Copy, from the entries below, each line where the word "agent" can be found.

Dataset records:
----

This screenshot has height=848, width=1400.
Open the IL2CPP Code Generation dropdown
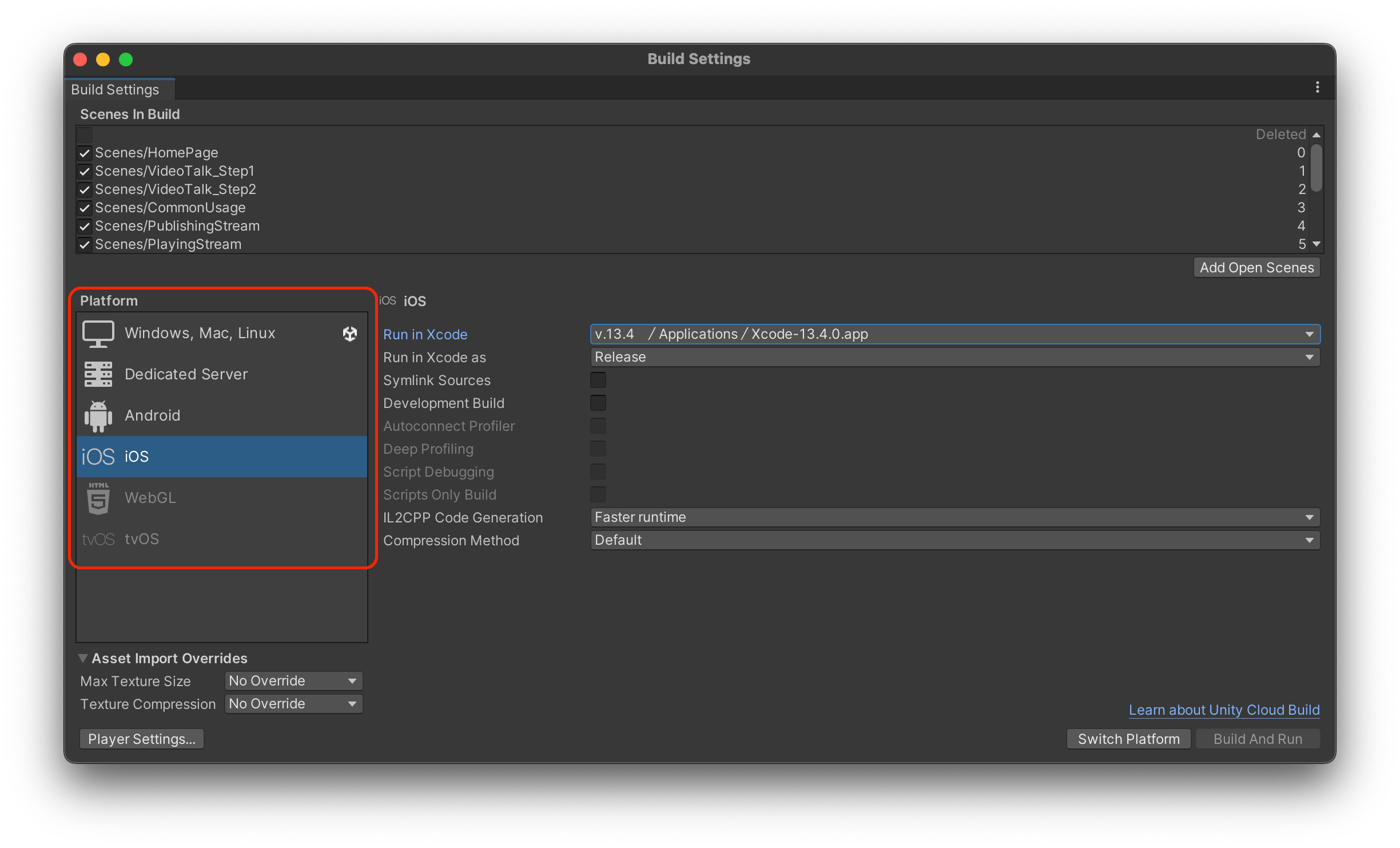tap(954, 517)
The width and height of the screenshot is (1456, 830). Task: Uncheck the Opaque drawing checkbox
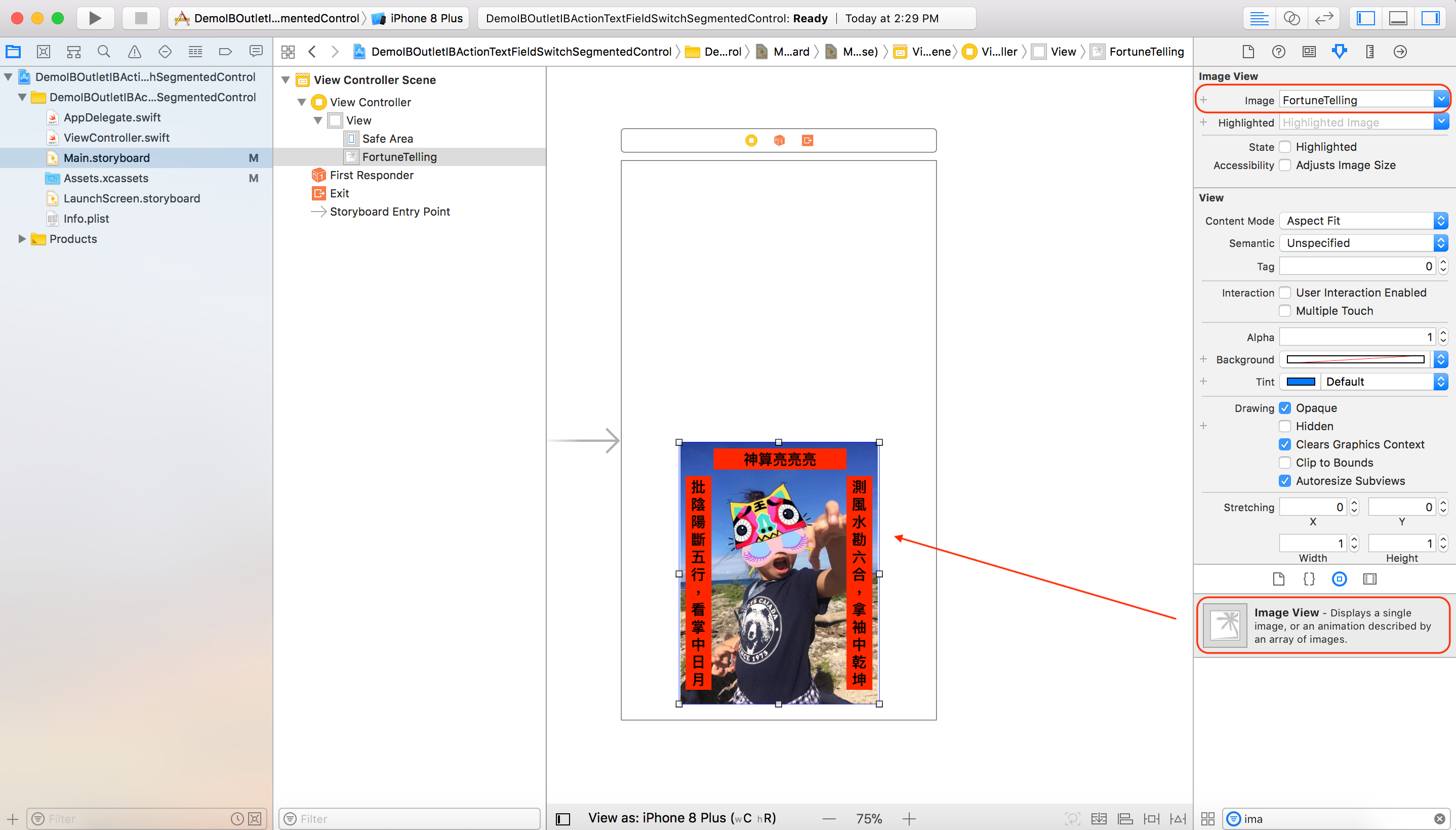point(1285,408)
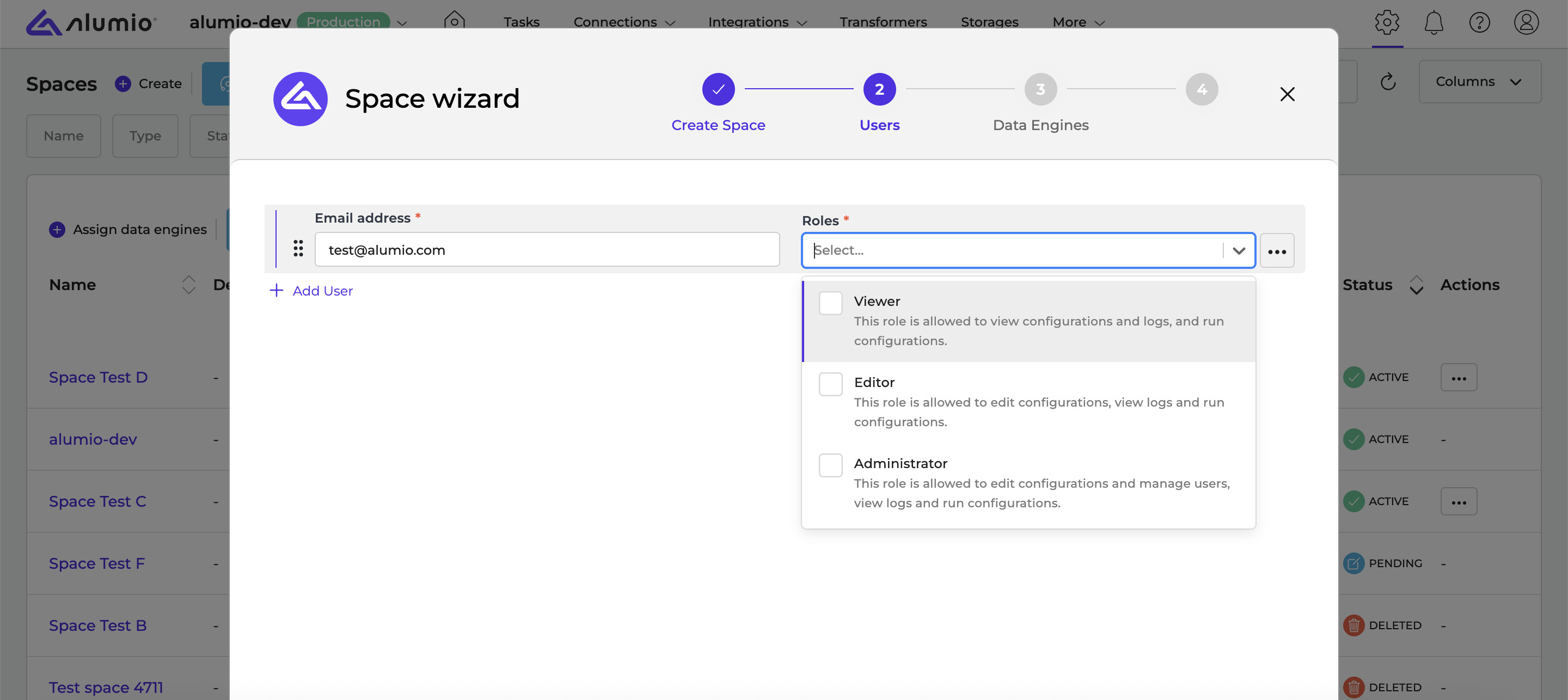Check the Administrator role checkbox

(x=830, y=465)
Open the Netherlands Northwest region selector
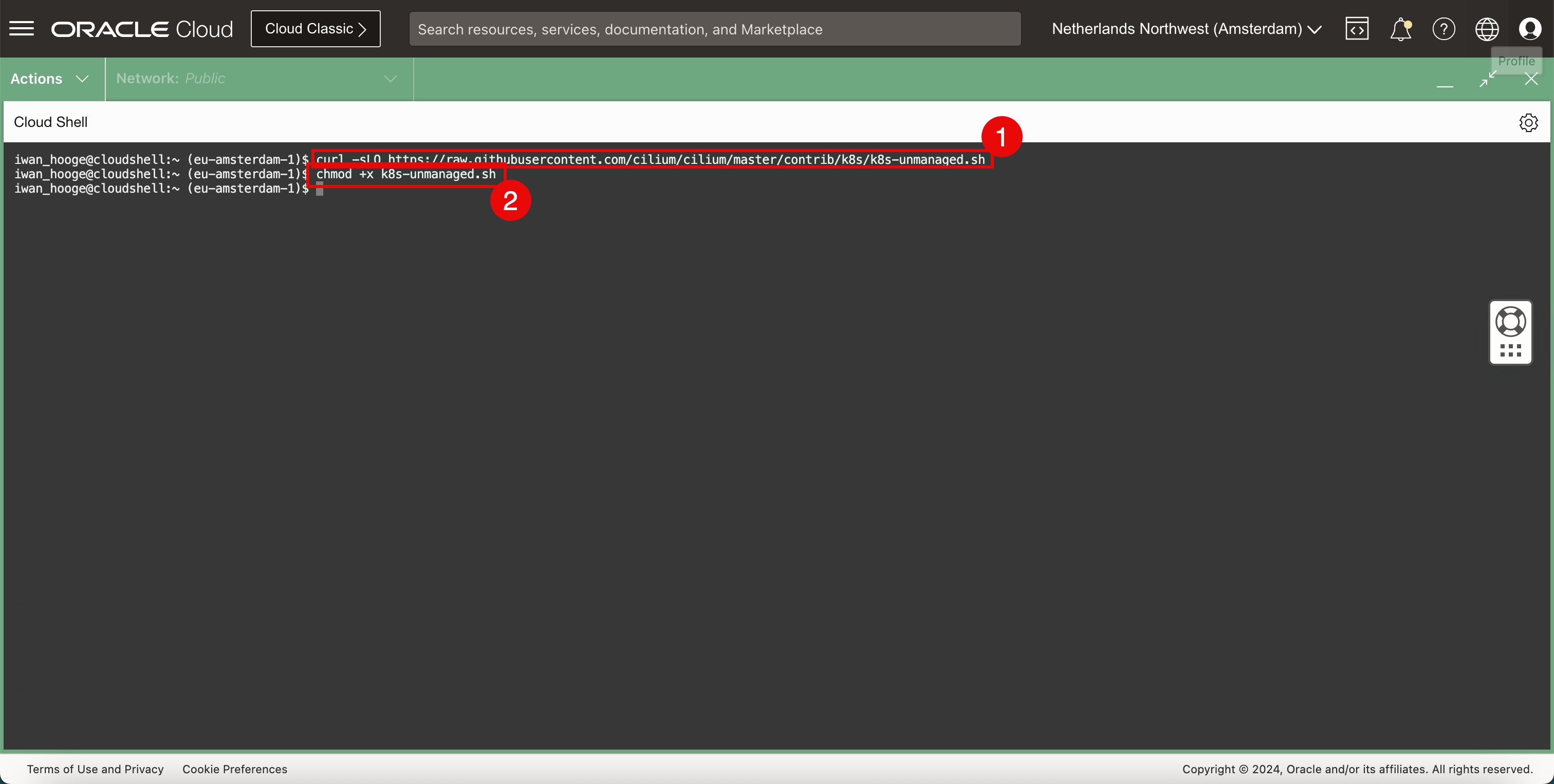The height and width of the screenshot is (784, 1554). click(1186, 29)
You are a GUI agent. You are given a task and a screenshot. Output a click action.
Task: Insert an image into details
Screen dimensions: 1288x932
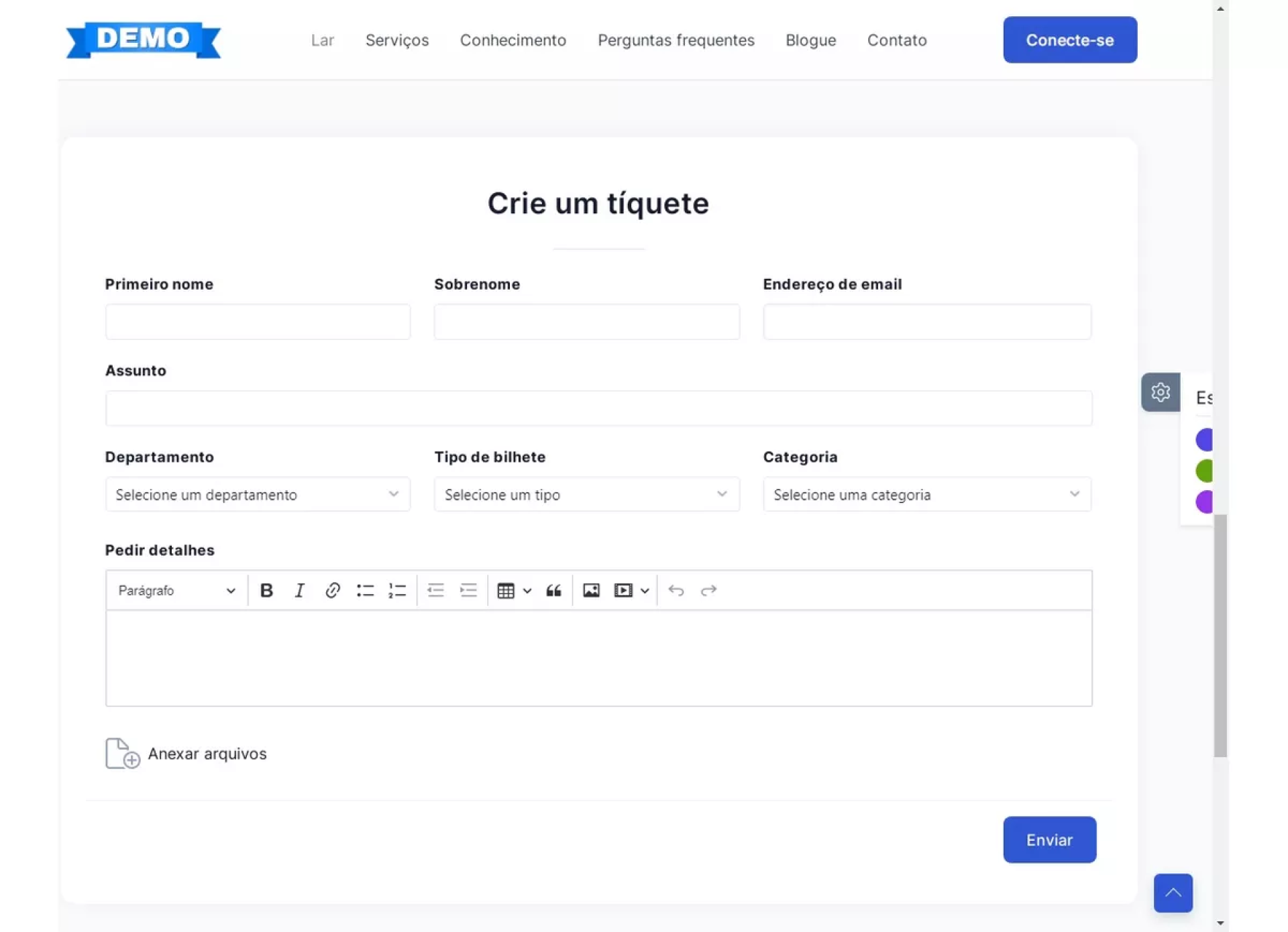591,591
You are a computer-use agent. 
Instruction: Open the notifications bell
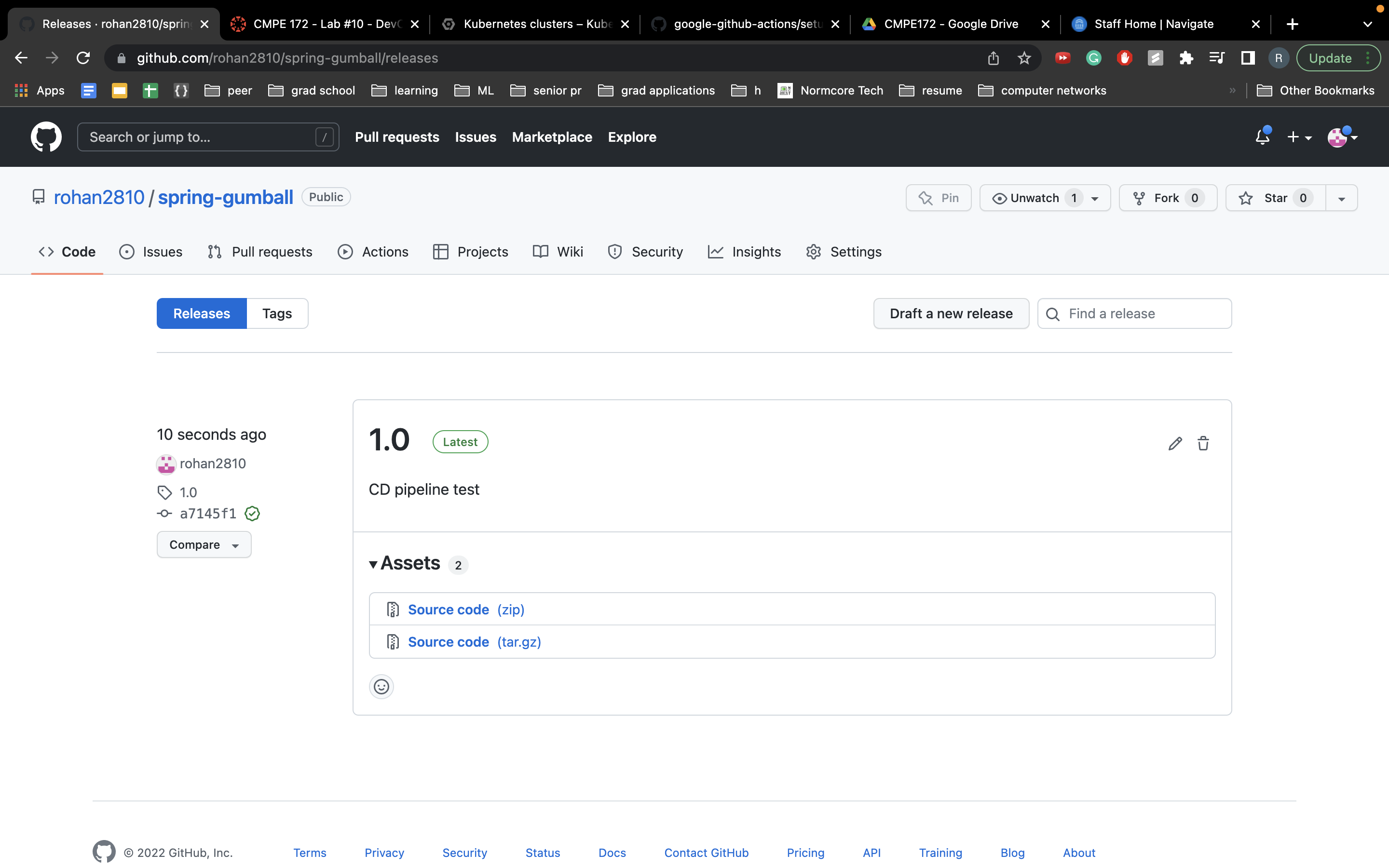(1262, 137)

----

SOLUTION BELOW:
You are a GUI agent. You are given a task and a screenshot. Output a click action.
You are a computer-use agent. 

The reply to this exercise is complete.